■ Exercise task
Arrange the lines as a Markdown table with the columns Number and Record line, numbering each row and omitting blank lines. Start at the line that contains "The height and width of the screenshot is (578, 2245)." and continue through the last line.

Stored data entries
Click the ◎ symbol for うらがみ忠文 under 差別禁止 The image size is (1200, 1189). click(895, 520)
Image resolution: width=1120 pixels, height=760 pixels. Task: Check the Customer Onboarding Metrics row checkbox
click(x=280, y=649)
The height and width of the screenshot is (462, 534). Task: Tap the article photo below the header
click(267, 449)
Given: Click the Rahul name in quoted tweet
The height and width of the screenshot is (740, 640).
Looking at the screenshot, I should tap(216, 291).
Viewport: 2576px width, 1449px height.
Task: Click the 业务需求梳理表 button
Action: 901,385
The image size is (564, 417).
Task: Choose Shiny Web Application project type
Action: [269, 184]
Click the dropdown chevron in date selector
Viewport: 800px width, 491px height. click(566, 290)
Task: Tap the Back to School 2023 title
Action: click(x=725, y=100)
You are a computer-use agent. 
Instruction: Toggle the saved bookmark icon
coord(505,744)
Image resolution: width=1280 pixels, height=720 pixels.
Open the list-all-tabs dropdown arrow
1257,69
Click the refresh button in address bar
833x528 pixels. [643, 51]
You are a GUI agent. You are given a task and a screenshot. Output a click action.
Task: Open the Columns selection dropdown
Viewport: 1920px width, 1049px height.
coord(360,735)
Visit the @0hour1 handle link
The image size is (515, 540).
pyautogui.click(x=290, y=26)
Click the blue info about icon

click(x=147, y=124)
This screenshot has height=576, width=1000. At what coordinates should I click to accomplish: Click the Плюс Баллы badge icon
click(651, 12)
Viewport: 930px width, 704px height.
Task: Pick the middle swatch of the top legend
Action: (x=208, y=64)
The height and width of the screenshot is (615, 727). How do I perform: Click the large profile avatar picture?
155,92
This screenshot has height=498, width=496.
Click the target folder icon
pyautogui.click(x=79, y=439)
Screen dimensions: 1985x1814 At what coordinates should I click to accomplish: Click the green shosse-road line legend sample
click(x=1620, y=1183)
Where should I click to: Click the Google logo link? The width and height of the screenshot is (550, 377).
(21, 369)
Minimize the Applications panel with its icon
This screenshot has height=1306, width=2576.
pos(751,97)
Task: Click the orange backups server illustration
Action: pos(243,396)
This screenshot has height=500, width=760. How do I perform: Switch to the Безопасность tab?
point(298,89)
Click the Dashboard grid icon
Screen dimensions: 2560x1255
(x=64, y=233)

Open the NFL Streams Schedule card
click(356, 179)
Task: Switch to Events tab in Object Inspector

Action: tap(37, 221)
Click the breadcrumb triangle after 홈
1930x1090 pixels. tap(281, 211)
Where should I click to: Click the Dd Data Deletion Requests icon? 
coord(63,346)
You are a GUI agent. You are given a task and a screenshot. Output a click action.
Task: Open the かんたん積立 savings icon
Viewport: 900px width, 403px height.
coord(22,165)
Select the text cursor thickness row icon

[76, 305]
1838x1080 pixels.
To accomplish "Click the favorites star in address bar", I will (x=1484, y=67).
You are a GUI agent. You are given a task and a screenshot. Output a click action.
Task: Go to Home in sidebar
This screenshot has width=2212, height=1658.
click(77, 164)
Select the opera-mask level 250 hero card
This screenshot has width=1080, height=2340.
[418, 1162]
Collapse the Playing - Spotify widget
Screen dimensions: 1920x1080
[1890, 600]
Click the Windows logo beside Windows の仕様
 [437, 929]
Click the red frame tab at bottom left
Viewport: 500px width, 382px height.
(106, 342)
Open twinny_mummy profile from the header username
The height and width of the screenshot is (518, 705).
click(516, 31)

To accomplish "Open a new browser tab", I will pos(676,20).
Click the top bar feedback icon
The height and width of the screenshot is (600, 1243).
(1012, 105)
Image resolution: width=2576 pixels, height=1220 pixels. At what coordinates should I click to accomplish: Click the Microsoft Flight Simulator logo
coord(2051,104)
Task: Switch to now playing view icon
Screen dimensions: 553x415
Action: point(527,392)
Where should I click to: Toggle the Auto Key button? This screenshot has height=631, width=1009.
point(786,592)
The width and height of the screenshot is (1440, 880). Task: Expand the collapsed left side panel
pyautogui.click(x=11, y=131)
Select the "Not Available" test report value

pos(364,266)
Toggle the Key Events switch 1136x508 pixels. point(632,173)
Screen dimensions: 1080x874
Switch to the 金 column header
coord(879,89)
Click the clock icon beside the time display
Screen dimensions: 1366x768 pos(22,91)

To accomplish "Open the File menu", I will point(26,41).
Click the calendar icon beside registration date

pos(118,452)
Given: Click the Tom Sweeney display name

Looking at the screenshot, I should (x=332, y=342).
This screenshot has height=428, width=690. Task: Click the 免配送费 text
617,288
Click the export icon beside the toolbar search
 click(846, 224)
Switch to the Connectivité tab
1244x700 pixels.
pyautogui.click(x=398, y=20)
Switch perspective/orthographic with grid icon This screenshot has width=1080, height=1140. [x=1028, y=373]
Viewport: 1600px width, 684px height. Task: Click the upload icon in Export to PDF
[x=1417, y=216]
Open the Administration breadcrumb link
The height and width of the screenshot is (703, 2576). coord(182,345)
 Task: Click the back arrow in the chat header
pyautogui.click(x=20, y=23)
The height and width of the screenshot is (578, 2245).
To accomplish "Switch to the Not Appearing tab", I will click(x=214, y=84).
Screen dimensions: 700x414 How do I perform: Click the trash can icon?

■ Correct output
| Number | Record line |
|---|---|
| 1 | The height and width of the screenshot is (578, 2245). |
| 2 | To accomplish "Switch to the Not Appearing tab", I will click(x=214, y=84). |
| 3 | Screen dimensions: 700x414 How do I perform: Click the trash can icon? |